Sometimes I can’t believe all this will still be up and available in 100 years. I think I better leave a few letters for the descendents!
Kristin…I am in love with the first letter. It is so refreshing to see how men approached women back in the day…oh, if we would head back in that direction. Thanks for sharing with us.
Yes! Sometimes I wonder when and how things went so terribly awry.
This will be a wonderful read indeed this month! Thank you for sharing. (Smile)
You’re welcome. Thank you for reading 🙂
A wonderful idea for a theme. It’s a great way of getting to know history without all the boring bits we did at school, too. Enjoy the A to Z 🙂
Blogging from Alpha to Zulu in April!
Knowing what was happening in my family does make the larger history more interesting.
You are so lucky to have letters written by your grandparents. I would give anything for that.
New follower. http://tonjasmusings.blogspot.com.
My family seems to have written a lot and saved it. Except I don’t have the letters my grandmother wrote back.
It is great to have the letters isn’t it – I too have a hoard from long ago. One reads them and a whole new side to those photos appear. I will enjoy following this life story:)
Yes, we get to know our grandparents and parents in a way we never knew them.
Wonderful post Kristin thank you! Sepia letters no less … ah! I have kept some correspondence and photographs from way back when – I’m inspired to check them out when I get home and April is over.
Garden of Eden Blog
I hadn’t thought of them that way – Sepia letters, but you’re right. I’m glad you’re inspired to reread your own hoard.

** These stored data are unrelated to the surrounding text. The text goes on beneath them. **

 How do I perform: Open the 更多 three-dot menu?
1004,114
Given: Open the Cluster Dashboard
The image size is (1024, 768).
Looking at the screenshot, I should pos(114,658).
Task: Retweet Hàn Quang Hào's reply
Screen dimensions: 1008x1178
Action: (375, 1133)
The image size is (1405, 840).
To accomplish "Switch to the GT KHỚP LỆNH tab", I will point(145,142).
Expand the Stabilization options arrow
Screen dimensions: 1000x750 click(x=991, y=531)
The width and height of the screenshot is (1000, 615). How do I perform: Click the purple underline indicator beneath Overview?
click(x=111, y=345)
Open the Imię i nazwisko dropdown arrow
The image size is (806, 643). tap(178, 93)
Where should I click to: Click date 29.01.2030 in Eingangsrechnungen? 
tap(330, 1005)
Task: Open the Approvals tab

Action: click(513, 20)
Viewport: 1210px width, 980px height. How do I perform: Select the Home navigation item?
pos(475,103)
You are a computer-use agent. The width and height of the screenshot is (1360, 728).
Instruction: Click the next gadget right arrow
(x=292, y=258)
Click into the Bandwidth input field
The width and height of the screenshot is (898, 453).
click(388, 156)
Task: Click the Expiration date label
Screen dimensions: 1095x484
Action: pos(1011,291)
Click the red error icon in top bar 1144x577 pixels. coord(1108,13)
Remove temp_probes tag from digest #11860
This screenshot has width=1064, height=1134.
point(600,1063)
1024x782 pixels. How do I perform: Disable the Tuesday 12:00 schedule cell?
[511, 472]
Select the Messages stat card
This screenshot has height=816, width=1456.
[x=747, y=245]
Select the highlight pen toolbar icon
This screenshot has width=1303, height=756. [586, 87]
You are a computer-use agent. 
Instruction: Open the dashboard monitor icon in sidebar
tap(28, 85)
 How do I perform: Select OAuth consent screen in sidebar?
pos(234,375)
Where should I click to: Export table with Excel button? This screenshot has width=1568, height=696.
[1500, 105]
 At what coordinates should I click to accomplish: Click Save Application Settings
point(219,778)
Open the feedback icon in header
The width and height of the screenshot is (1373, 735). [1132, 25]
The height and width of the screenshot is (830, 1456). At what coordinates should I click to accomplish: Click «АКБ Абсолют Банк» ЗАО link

What a wonderful theme. Can’t wait to read more.
I’m glad I found you through A-Z and will definitely be following. 🙂 My other half has a family history going from Missouri all the way to Liberia and knows much of it – it’s always interesting to see pictures and hear the stories.
I love the stories and photos too – mine and others.
This post is fascinating. What a spectacular and heart warming selection of theme. I shall drop in again…and again.
Happy to have you drop in any time!
A lovely post. I especially like how your Grandfather picked a middle name for himself from a signpost. It kind of reminds me how my Grandfather just decided one day to start spelling his last name “Snider” rather than “Schneider”, though your story is definitely better. 🙂
Those name changes, especially of last names, make the search through records so much fun 😛
What an enormous treasure to still have such old letters from your own family! I will pop by again throughout the a-z, to read more stories!
These were so Wonderful….and complete. It told a lot about their relationship. I felt like I was peeping into what Black Life was like in the early Century. Loved how their relationship blossomed. I have so many questions. Like what happened to Pearl’s Mom so soon after her marriage? Just like Daddy, his Mother didn’t get to know any of us. They were so close. His older brother’s worked in the mines of Birmingham as well. Don’t know what happened to much to Uncle Obie. He was a Rev there as well. These were very special and Thanks again for sharing. Those are some great gifts you have.
And we’re only up to the letter G! There is the whole rest of the month and the alphabet to go. Keep reading and you will find some answers.